# WHAT IS ASKED:
1. Answer these questions using the weekend blog post.
(a) What flavor of frappuccino did the writer buy at Starbucks?
(b) What sale was the Hollywood Video running?
(c) Which two of the new movies has the writer not watched yet?
2. Decide whether each statement agrees with the weekend blog post. Answer yes or no, and quote the words from the post that settle it.
(a) The writer's husband went to Bowling Green, Ohio, for a chemistry event.
(b) The writer's shopping problem is mainly for shoes.
(c) The writer found The Four Feathers the most interesting and confusing of the movies.
3. Continue the weekend blog post from its final sentence.

** Start TEXT SHOWN **

My husband was out of town over the weekend for a chemistry thing in Bowling Green, Ohio. Bowling Green is, apparently, just as exciting now as it was two and a half years ago when we visited to check out the grad school program there.

Friday kind of sucked. We woke up late (stupid alarm forgot to turn itself on), work was long and I had no plans for the evening. So, at five, I hit Starbucks for an enormous toffee nut frappuccino. Yee-ummy.

Starbucks is ever so handily located right next to a Hollywood Video. A Hollywood Video currently running a 3 for $25 sale on all previously viewed dvds. Oh, my golly.

Anyone who knows me understands that I have a serious shopping problem. Not for shoes or other girly accessories, but for books, movies, and paper crafting supplies that I never use. I was obviously lead into Friday's temptation by evil strip mall engineers.

::sigh::

Half an hour and fifty dollars later, I left with six new movies, and only one was a film I already had on VHS. FTR, my newest dvd babies are: Chocolat (anyone want it on VHS?), Intacto, Bread and Tulips, The Four Feathers, Nowhere in Africa, and The Sleeping Dictionary. Judging from the prices on Amazon, I don't feel so bad about the $50.

So, since Levi's away, I watched movies and read a lot this weekend. I've only watched four of the six purchased on Friday. Intacto and Nowhere in Africa have joined the pile of to-be-watched. (Soon, this pile will rival my to-be-read stack, I think.) The other four are, basically, movies about finding yourself and discovering how you fit, or don't, into the world around you. The most interesting and confusing, to me, was The Four Feathers. I haven't decided what the lesson is, yet, maybe because I'm looking at it with eyes based in 2004.

** End TEXT SHOWN **
** Start PROVIDED RECORDS **

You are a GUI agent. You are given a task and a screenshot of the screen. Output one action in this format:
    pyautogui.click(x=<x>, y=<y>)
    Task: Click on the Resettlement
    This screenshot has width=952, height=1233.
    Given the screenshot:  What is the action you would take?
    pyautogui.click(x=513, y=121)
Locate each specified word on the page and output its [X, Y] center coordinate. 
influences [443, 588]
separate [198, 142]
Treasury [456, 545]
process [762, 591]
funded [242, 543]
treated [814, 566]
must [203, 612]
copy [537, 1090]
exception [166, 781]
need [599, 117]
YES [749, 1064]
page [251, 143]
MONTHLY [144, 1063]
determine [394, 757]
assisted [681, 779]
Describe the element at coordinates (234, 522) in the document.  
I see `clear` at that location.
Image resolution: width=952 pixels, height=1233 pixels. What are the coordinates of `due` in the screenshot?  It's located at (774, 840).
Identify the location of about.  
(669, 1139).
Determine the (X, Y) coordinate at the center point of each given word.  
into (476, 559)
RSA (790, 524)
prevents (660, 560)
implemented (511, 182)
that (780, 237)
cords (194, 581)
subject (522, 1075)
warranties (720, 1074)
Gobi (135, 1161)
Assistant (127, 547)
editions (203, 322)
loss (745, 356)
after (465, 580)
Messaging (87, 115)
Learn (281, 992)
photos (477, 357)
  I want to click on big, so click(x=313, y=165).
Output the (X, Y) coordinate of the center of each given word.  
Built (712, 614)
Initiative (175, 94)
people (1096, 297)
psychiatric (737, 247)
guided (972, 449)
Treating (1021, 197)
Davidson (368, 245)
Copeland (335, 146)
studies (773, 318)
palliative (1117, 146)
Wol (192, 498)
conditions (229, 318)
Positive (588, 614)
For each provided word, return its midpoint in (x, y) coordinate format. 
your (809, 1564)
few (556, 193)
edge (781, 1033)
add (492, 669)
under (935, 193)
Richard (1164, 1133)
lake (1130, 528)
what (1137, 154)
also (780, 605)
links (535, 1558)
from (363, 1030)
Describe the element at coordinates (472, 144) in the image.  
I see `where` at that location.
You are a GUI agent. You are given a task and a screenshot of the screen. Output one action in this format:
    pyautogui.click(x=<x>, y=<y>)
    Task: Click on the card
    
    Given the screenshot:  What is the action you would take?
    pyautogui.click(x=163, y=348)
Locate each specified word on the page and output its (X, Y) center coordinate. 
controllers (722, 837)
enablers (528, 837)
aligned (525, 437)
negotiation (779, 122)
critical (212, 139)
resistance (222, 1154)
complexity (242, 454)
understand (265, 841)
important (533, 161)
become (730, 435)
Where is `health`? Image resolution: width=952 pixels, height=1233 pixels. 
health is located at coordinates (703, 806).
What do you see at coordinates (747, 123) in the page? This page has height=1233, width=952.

** End PROVIDED RECORDS **

# RESPONSE LIST:
1.
(a) Toffee nut.
(b) A 3 for $25 sale on all previously viewed dvds.
(c) Intacto and Nowhere in Africa.

2.
(a) Yes: "My husband was out of town over the weekend for a chemistry thing in Bowling Green, Ohio."
(b) No: "Not for shoes or other girly accessories, but for books, movies, and paper crafting supplies that I never use."
(c) Yes: "The most interesting and confusing, to me, was The Four Feathers."

3.
The lead fellow, Harry decided not to go to war because he didn't understand or believe in the cause. As a result, three close friends and his fiancee deem him a coward, and give him four white feathers signifying cowardice. His fiance dumps him. The friends go off to fight. While they're gone, Harry sees report after report of how the fight isn't succeeding. The feathers haunt him, and so he decides to sneak off after his friends to help them survive the mission. I'll let you guess what happens after that...

Like I said, I'm not sure what the moral is in this story. In the extras, the director says the movie is all about Harry finding himself and becoming a man. I'm a bit lost on what exactly changed in him. Is it more important to stand up for your beliefs, even if it is lack of belief, or is what others think of us more important than what we think of ourselves sometimes? Harry wasn't a pacifist, but he didn't understand the point of fighting in a desert far away from England. Also, and I may have thought of this because I watched Thirteen last weekend, but I've never really understood going along with friends (or sneaking along in this case) who you think are in the wrong just to protect them. Is it okay to let people act in a way you don't agree with as long as you're there to help them make things okay?

I don't get it. I think I need to read the book.